Node's packaging story sucks in many ways, but IMO python's is worse. I spent quite some time working with python when there was no first-party dependency sandboxing (i.e. there was virtualenv but no venv) and even today there are tools that work with one but not the other.
That said, PEPs 517 and 518 sound like they're going in the right direction from the article.
ied ( http://gugel.io/ied/ ) had a great idea for reducing redundant installations in node_modules/, I wish the project got some traction. It worked as advertised when I used it 4 years ago.
Maven is “so good” that people wrote another tool on top (Gradle) so they don’t have to touch the Mavenstrosity.

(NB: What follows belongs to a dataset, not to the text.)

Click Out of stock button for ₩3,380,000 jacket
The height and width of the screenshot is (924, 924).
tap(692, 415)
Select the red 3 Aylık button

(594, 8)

More or less like Maven was built to get rid of that other nightmare, Ant.
Yes, Python’s packaging is partly bad because it’s based on C extensions, which are intrinsically bad, but it’s also just plain bad compared to its peers, like Ruby and NPM.
NPM also has support for C extensions, and they mostly work reliably (the only problems I've had are forgetting to `npm rebuild` when switching between node versions, or when switching between native mac builds and linux-in-docker builds.
In my personal experience, extensions written in C don't necessarily compile at first attempt because the dependency management there is even worse. May be it fails with a missing openssl or readline library and I have to go find whatever OS specific thingy I need to do to recover.
C/C++ have no equivalent of npm/bundler/pip. Instead there are incompatible flavors of Makefiles for incompatible C compilers. It's a hard problem space to work in.